Even Carr, who worked the case 20 years ago, is still invested in it.

“I want to know the end of the story,” he said. “It’s a great story. Unfortunately, I think it’s going to be an enduring mystery.”

In the weeks after the skyjacking, the FBI set out to find men who both fit the description of the suspect and recently had gone missing. This was a mammoth task.

Before the internet and widespread computerization, missing-persons cases could be difficult. They were time-consuming slogs, requiring shoe-leather detective work – and that was when the person’s real name was known.

Making it still more difficult, most missing persons at the time went unreported – “the missing missing,” as they were called. That’s just the way it was. Everyone knew that, unless the police had reason to suspect foul play, they weren’t going to look for you if you stepped out for a pack of cigarettes and never returned to your wife and kids.



At one point early in the investigation, the FBI had a list of 21 missing men who showed promise as the “Norjack” suspect. The men hailed from places across the country: New York and Florida and South Carolina, Ohio and Maryland and California.

None of them panned out as serious suspects.

A key reason the FBI concluded Cooper probably died on the night of the hijacking is he “clearly didn’t have the experience to pull this off,” Carr said. “He was some guy on the fringes who did this audacious thing.”

The skyjacker’s actions indicate he had limited if any skydiving experience and no special military training, Carr pointed out. Cooper didn’t specify the kind of parachutes he wanted or dictate a flight path. He didn’t have goggles or appropriate clothes for the dangerous jump.

“I’m firmly in the camp that Cooper died” on the night of the hijacking, Carr said.

But if D.B. Cooper really was just some guy on the fringes who did an audacious thing, wouldn’t that have made him easier to identify than if he were, as many amateur Cooper theorists believe, some kind of spectral special-ops CIA man? Wouldn’t it reinforce the idea that the FBI screwed up – and kept screwing up until it finally closed the case in 2016?

Ryan Burns, a Mississippi defense attorney and former prosecutor who’s writing a book about the investigation, doesn’t think so.

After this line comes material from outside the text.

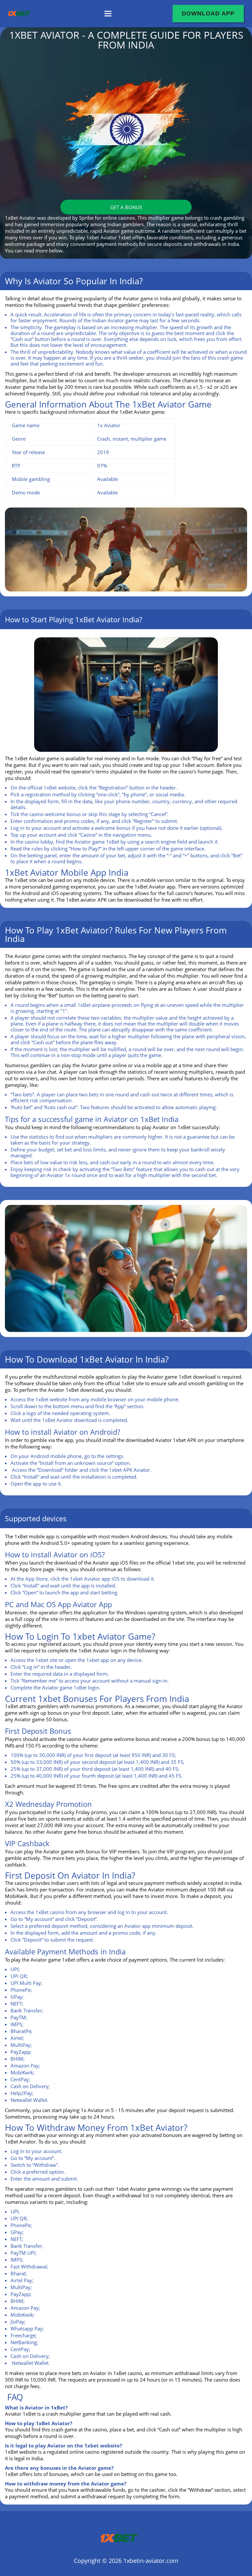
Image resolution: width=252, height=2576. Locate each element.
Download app (208, 13)
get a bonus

Every now and again, investigators run into a case that can’t be cracked, he said.

The point of his in-the-works book, which doesn’t have a publisher, is different than most other tomes about the D.B. Cooper case, Burns said. He isn’t making an argument for one of the many suspects out there who’ve been embraced and debated by the Cooper-hunter community. His goal is to use the reams of case-file documents publicly released in recent years to “rehab the FBI,” he told The Oregonian/OregonLive. “They worked their asses off.”

That’s why Carr, who’s been reading chapters of Burns’ book in draft form, is enthusiastic about the effort.

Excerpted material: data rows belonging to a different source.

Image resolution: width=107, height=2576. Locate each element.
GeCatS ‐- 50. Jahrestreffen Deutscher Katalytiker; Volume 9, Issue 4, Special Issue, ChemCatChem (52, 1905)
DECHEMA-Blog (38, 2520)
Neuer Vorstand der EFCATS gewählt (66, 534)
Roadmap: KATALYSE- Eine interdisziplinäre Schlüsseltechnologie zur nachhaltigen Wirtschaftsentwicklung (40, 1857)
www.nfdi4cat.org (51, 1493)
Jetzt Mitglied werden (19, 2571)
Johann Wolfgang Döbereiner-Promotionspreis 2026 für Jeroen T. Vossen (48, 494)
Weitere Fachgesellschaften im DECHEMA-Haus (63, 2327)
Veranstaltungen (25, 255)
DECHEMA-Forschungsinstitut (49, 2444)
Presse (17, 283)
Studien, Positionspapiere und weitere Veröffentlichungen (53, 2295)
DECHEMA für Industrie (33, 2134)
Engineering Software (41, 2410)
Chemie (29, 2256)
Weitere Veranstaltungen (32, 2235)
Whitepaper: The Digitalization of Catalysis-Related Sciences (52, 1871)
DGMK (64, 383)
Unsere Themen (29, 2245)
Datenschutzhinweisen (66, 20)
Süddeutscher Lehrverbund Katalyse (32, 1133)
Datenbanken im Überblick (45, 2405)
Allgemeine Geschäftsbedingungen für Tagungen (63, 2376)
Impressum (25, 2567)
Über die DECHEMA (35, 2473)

“By far it’s the definitive book on the D.B. Cooper case,” he said. “He supports everything he’s writing with FBI work product. He’s not trying to hammer a [favorite] suspect into the ground, throwing out evidence in a reckless manner.”

Carr has given the unfinished book his imprimatur, saying he is “so happy with it.” But that doesn’t mean he agrees with its author on everything about the case.

“I think Cooper probably lived,” Burns admitted when pressed. “I do believe that.”